Water-wise, they need just enough to keep their soil consistently moist but not soggy-wet, 6 inches below the surface. Winter rain is usually enough to fill their needs. In spring and the hottest parts of summer, water weekly or twice monthly; let the soil be your guide.
Most of all, asparagus takes patience, a combination of benign neglect with vigilance. You plant and you wait.
And then you wait some more. But during asparagus season starting in early February, you need to look at the bed at least once a day, sometimes two. Spears will pop up overnight (or midday) and grow quickly, sometimes 4 inches day. Miss a day and that spear can go from yummy to fern fodder.
The first year, don’t harvest any spears; let all those shoots fan out and become ferns. The foliage is pumping energy into the roots for next year’s spears.

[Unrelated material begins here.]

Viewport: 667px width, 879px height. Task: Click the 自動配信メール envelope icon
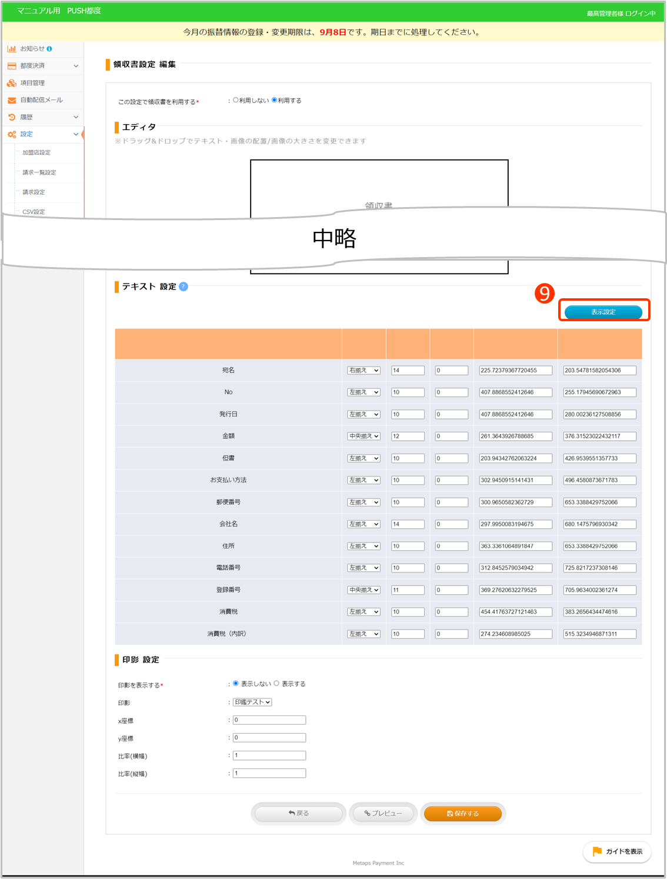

The second year, harvest the first spears to appear and the next few over a period of two or three weeks. But let all the later shoots become ferns. The roots are still maturing.
How to harvest? With a sharp paring knife or an asparagus cutter (a special tool with a sharp forked end), cut the spear after it grows 6 to 8 inches tall about a half inch below the soil line. (Aim just below the spear’s base.)
As the years go by, the harvest period becomes longer as spears become more numerous. Spears can be cut daily or every other day for eight to 10 weeks. But always leave a few late shoots to become ferns and feed the roots.
Those ferns remain green until frost. Trim to the ground after they brown, then compost them. (Don’t leave them lying around; they’ll become winter homes for pests.)
While the ferns grow, keep the beds weeded as much as possible. Bermudagrass and bindweed can strangle asparagus plants. Pull those invaders early. (That’s another kind of vigilance.)